In Morocco, the financial system has been undergoing a steady evolution, marked by the growing use of automated tools alongside more traditional methods of payment. At the heart of this transformation is Bank Al-Maghrib, the country’s central bank, which plays a crucial role in overseeing the infrastructure that handles monetary flows and ensuring the standardization and security of payment instruments.

The first layer of this system involves transactions that take place within the same banking institution or group—referred to as intra-bank operations. For a long time, these internal exchanges were difficult to measure with precision. But that changed in 2013 when Bank Al-Maghrib introduced a new data collection framework. Today, twenty banks report detailed information on these internal transactions, supplementing data from the operators that run the country’s payment systems. As a result, authorities now have a much clearer picture of the scale and nature of these in-house financial movements.

The next tier consists of interbank operations—transactions conducted between clients of different banks. This level forms the backbone of Morocco’s non-cash payment system. These cross-bank exchanges are processed through automated and standardized channels, which help ensure that payments move smoothly and securely between institutions. It’s a system designed not just for efficiency, but also to reinforce financial stability across the board.

Alongside these dominant mechanisms is a far less visible channel: bilateral exchanges. This pathway is reserved for non-standardized instruments that fall outside the scope of the country’s electronic interbank settlement system, known as SIMT. Instruments such as certain types of checks and promissory notes that don’t conform to standardized formats still circulate via direct agreements between banks. Since the closure of Casablanca’s manual clearinghouse in 2009, these documents have been exchanged directly between financial institutions, governed by custom agreements outlining how they should be settled.

Though this channel accounts for just 0.03% of all interbank transactions, it still exists—largely because of non-standard promissory notes, which make up nearly half of the volume and over 90% of the total value in this category. Their continued use, despite their marginal weight, underscores how certain legacy instruments remain relevant in specific economic sectors.

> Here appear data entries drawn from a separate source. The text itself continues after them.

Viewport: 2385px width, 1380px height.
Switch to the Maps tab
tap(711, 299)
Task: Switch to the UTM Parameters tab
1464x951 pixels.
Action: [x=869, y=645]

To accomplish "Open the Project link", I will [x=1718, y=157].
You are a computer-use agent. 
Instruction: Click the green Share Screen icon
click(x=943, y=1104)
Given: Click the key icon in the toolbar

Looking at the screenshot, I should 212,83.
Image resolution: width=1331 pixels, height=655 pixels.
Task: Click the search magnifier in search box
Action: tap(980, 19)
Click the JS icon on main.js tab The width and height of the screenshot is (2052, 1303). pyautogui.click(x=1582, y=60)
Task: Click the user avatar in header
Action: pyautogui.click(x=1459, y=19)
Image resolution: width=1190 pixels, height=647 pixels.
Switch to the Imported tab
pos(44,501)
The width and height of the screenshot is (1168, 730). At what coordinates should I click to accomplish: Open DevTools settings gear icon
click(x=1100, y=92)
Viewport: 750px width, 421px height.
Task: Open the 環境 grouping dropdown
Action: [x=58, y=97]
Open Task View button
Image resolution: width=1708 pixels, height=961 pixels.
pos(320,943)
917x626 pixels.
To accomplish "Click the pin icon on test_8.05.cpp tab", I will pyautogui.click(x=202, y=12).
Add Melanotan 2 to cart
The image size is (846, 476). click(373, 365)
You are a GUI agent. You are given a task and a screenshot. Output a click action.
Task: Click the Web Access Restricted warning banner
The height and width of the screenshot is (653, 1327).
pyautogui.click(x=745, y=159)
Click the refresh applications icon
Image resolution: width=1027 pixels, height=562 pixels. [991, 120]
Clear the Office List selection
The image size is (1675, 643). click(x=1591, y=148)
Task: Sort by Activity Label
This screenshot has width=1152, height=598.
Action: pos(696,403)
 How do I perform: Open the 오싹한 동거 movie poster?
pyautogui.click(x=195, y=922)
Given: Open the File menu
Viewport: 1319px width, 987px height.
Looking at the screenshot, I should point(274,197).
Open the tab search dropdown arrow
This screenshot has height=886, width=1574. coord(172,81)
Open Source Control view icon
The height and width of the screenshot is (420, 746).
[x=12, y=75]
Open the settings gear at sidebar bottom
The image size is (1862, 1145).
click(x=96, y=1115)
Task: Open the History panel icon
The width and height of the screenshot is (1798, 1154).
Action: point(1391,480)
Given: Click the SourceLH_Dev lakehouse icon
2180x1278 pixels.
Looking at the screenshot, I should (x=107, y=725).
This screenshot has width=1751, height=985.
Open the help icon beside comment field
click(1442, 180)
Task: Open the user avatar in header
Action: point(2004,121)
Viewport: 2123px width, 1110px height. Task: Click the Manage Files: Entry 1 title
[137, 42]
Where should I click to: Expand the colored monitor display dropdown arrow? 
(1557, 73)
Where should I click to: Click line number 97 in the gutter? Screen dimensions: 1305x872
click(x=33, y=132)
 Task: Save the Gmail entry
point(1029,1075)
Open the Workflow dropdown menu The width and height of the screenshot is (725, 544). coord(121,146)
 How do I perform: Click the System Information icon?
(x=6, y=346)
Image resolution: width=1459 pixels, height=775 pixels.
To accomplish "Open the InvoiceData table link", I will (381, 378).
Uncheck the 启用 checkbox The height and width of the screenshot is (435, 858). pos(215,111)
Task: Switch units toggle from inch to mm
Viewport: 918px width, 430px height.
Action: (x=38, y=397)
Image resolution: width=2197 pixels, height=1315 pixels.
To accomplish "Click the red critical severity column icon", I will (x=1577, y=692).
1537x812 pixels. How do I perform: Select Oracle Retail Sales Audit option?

The simultaneous presence of these three pathways—automated, standardized systems on one end and legacy manual instruments on the other—illustrates the complexity of Morocco’s financial ecosystem. It’s a system in transition, where modernity and tradition still intersect. For Bank Al-Maghrib, this structure not only offers a comprehensive overview of financial flows but also serves as a tool for identifying potential inefficiencies and promoting further standardization in how payments are made.